WTK oh WTK


WTK HOLDINGS BHD By RHB Research

Buy (maintain)

Target price: RM1.80

RHB Research said that most timber data-points were still pointing upwards, with higher log volumes as well log and plywood prices.

Although Japan’s demand for plywood had stalled slightly due to the recent increase in sales tax, this was expected to recover in the second half of 2014, it said.

Meanwhile, demand for logs from India continues to be stable.

The research house is maintaining its “buy” call on WTK, with a fair value of RM1.80 (from RM1.87 previously).

During a recent company visit, WTK management said some log inventory were not sold in the first quarter of 2014 but should be sold in the second quarter and that log prices were gradually moving up.

Plywood volume, RHB Research said, was expected to be relatively flat but prices were up year-on-year with the change in product mix, and the new planting of oil palm land was slower than expected.

“We have revised our forecasts slightly downward to take into account the slower-than-expected planting at WTK’s oil palm plantation. While financial year 2014 (FY14) forecasts have been left relatively unchanged, FY15 forecasts were reduced by 4.3%,” it said.
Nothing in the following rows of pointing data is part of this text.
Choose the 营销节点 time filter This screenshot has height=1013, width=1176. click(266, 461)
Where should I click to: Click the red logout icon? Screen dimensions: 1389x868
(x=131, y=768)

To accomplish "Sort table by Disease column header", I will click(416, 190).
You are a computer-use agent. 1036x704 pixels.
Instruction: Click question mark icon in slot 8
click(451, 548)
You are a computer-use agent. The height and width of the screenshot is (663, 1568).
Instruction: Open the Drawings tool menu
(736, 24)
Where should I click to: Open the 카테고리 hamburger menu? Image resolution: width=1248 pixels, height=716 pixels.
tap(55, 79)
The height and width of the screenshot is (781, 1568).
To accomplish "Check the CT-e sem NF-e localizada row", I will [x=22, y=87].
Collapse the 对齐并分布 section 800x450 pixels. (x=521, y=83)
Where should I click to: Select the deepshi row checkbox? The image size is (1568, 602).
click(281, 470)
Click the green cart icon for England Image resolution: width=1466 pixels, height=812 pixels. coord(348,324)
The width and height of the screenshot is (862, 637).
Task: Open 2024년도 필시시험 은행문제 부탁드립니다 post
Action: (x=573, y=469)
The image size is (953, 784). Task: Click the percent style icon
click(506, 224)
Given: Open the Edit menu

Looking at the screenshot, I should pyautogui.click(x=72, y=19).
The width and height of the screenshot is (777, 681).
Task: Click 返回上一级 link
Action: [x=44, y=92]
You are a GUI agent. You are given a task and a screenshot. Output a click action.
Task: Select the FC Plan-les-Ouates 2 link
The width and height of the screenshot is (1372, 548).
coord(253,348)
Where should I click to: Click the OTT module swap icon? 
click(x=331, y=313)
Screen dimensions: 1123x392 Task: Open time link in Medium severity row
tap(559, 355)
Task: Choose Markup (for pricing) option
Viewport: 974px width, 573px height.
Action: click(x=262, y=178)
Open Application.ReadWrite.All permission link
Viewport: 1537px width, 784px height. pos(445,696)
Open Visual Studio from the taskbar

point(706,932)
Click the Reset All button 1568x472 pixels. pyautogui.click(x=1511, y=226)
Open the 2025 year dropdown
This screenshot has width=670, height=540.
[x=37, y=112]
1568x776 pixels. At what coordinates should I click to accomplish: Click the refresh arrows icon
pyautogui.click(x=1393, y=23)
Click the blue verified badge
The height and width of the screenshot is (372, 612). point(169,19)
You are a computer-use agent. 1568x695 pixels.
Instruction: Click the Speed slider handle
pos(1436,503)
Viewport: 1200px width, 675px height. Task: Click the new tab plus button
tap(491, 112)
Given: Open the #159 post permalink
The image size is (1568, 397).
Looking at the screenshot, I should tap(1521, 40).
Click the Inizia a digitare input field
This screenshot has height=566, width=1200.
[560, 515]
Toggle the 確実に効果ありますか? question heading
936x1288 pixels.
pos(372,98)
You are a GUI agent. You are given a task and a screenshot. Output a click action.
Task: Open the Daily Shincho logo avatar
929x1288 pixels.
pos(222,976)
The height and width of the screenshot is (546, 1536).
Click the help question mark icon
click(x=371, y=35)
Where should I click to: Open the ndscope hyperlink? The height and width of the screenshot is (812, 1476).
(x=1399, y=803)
The company continues to be the purest timber play within RHB Research’s coverage, as its plantations division is not expected to contribute significantly to profits until FY16/FY17 onwards.

As such, any improvement in timber prices will have a bigger impact on earnings.

In addition, the research house highlights that the weakness in the ringgit should also continue to benefit a pure exporter like WTK.

The brokerage estimates that every 10 sen depreciation versus the US dollar will lift earnings by 15%-17%.